From 1994 to 2006, Wilhoit was director of the Arkansas Department of Education and deputy commissioner and commissioner of the Kentucky Department of Education. In those positions, he shepherded finance reform, led equity initiatives, designed and implemented assessment and accountability systems, advanced nationally recognized preschool and technology programs, and reorganized state agencies to focus on service and support.

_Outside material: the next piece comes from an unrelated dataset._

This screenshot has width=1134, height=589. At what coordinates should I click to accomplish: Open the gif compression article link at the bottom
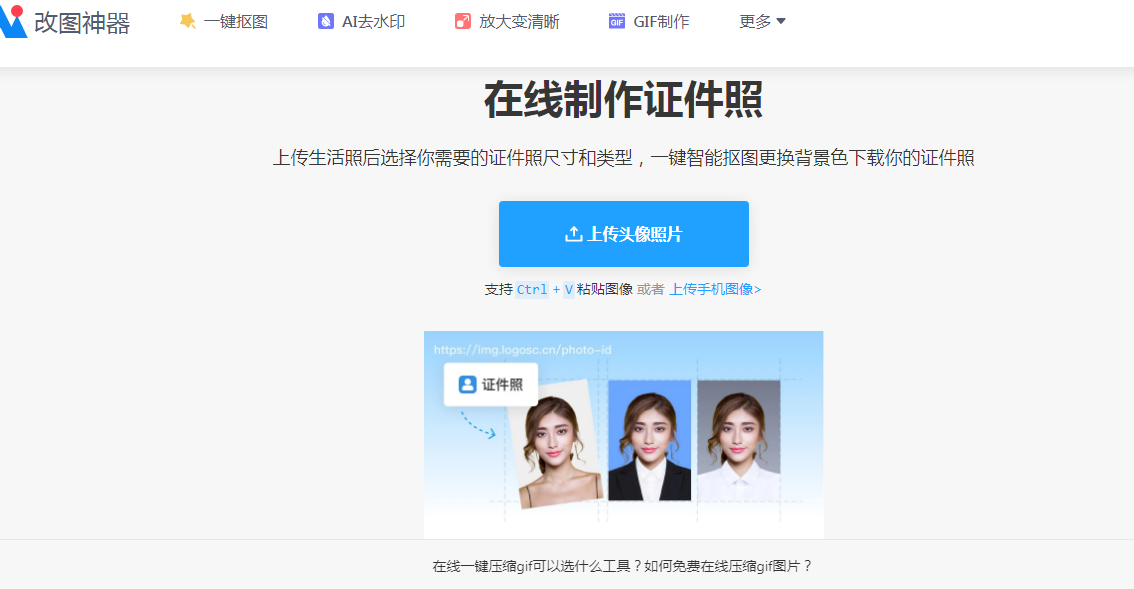(622, 566)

Wilhoit has a bachelor of arts degree in history and economics from Georgetown College and a master’s in teaching, political science, and economics from Indiana University Bloomington.

He is a member of numerous education organizations, has served on national and state commissions, and has written and spoken on a variety of education issues.

Resources

The Council of Chief State School Officers released a revised set of education leadership standards in 2008. These revised standards, based on 1996 standards by the Interstate School Leaders Licensure Consortium, were developed by the National Policy Board for Educational Administration, a steering committee of 10 membership organizations that represents state policy makers, school leaders, professors of education, and other scholars, with support from The Wallace foundation.

The ISLLC standards guide leadership policy and practice at the state level. A database of research and other sources of information supporting the six standards is available online at www.ccsso.org/ISLLC2008Research.

The Wallace foundation web site, www.wallacefoundation.org/KnowledgeCenter, offers reports and information about education leadership issues.